Stevenson’s unsuccessful attempt to adequately address Gorsuch’s questions prompted Barrett to interject and press the state solicitor general on the point of “medical uncertainty.” The junior justice highlighted potential “competing” views within the medical community about the safety and efficacy of conversion talk therapy and so-called “gender affirming care.”

“Can a state pick a side? … I want to be very clear. It’s not that the medical community says, ‘We just don’t know.’ It’s that there are competing strands, and some states like, say, Tennessee, which was the state at issue in Skrmetti, pick one side. Colorado picks another side.” Barrett said. “Your position is that rational basis applies?”

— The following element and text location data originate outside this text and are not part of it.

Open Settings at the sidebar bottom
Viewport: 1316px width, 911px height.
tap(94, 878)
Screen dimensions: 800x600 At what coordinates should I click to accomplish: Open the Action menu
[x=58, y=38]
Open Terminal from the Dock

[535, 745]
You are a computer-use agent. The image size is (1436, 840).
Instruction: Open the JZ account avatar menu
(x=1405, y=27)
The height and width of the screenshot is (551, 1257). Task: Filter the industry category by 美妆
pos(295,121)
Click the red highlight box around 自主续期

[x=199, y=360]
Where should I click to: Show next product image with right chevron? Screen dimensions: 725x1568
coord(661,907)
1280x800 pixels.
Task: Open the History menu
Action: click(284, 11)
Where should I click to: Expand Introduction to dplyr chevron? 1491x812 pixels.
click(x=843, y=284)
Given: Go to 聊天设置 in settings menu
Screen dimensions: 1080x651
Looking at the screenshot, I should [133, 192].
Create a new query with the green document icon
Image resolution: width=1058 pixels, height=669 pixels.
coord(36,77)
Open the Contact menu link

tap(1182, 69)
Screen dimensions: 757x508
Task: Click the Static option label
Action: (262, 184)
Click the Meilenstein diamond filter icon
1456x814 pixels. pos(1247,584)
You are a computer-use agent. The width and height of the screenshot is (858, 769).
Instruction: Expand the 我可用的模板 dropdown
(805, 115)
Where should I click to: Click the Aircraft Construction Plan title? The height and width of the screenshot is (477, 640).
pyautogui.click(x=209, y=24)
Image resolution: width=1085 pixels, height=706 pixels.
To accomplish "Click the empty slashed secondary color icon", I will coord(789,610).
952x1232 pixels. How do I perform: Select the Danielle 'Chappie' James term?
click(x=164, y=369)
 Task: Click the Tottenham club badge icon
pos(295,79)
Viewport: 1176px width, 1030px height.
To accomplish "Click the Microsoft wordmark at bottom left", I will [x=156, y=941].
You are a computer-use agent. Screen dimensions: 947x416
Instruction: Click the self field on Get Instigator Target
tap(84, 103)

Stevenson appeared to try to wiggle out of the question. She argued that Colorado’s position is that “the standard of care is important” but was cut off by Barrett, who asked that she answer the question.

“No, our view is that would not be the right rule here,” Stevenson said. “One, because that’s not consistent with the history and tradition identified in [NIFLA v. Becerra], and two, because the reason why that history is important and the reason why the standard of care is important is because it’s a confirmation that the state is not actually trying to shut down viewpoints … “

Seemingly befuddled by Stevenson’s confusing response, Barrett further probed the state solicitor general about why she doesn’t believe the “standard of care” question “isn’t relevant there,” seemingly referring to her previous hypothetical about states “picking sides” amid competing medical opinions.

“Wouldn’t that be a situation in which Colorado is essentially … looking at expert evidence and saying that, ‘We think this is what’s appropriate. That we shouldn’t have this kind of talk therapy.’ And Tennessee is choosing a different one as a matter of its state law, or am I not understanding that correctly?” Barrett asked.

Stevenson replied, “What I’m saying is, where there is a First Amendment issue raised and the state can show we’re regulating a treatment and we’re regulating consistent with the standard of care, there is a confirmation, a security, that the court can have that there is no other motive going on to suppress viewpoints or expression.”

“So, Colorado’s law would trigger rational basis, but Tennessee’s hypothetical law would be strict scrutiny?” Barrett asked, homing in on Colorado’s apparent double standard in which prospective laws barring therapists from affirming minors’ pro-gay/trans thoughts would be subject to a more heightened form of review by courts than laws like Colorado’s.

“If it were against the standards of care,” Stevenson responded.